[Saved entries]
------------------------------------
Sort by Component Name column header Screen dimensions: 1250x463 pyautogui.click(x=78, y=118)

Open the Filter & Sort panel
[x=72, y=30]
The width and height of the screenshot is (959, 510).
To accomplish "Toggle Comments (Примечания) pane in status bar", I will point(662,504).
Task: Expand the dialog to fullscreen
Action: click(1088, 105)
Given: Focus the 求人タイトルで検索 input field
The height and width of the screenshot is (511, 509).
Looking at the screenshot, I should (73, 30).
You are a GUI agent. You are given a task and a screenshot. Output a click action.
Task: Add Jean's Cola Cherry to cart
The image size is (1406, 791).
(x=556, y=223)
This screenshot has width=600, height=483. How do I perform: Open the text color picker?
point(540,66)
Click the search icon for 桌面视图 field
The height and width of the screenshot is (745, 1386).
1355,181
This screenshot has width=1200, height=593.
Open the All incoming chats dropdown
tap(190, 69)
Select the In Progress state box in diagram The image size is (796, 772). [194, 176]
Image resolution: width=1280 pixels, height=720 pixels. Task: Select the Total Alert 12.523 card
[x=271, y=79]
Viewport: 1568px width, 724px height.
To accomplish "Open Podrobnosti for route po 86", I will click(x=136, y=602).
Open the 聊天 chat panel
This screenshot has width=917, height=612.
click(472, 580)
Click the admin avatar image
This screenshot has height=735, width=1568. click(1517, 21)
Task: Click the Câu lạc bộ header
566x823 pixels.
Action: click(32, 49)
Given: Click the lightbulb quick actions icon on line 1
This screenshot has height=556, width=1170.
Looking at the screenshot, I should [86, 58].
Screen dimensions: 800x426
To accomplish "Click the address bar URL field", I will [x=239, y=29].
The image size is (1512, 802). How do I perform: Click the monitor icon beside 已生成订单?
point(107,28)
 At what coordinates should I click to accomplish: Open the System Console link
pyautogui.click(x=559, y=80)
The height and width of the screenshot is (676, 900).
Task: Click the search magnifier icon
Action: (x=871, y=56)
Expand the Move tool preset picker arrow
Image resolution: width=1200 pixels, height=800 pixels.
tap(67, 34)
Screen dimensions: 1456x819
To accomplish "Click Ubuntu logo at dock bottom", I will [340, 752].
------------------------------------
*EXERCISE DETAILS*:
Print every line of the material above exactly as it stands, from the line containing "You are a GUI" down to the line containing "Select the In", both included.

*RESULT BELOW*:
You are a GUI agent. You are given a task and a screenshot. Output a click action.
Task: Add Jean's Cola Cherry to cart
The image size is (1406, 791).
(x=556, y=223)
This screenshot has width=600, height=483. How do I perform: Open the text color picker?
point(540,66)
Click the search icon for 桌面视图 field
The height and width of the screenshot is (745, 1386).
1355,181
This screenshot has width=1200, height=593.
Open the All incoming chats dropdown
tap(190, 69)
Select the In Progress state box in diagram The image size is (796, 772). [194, 176]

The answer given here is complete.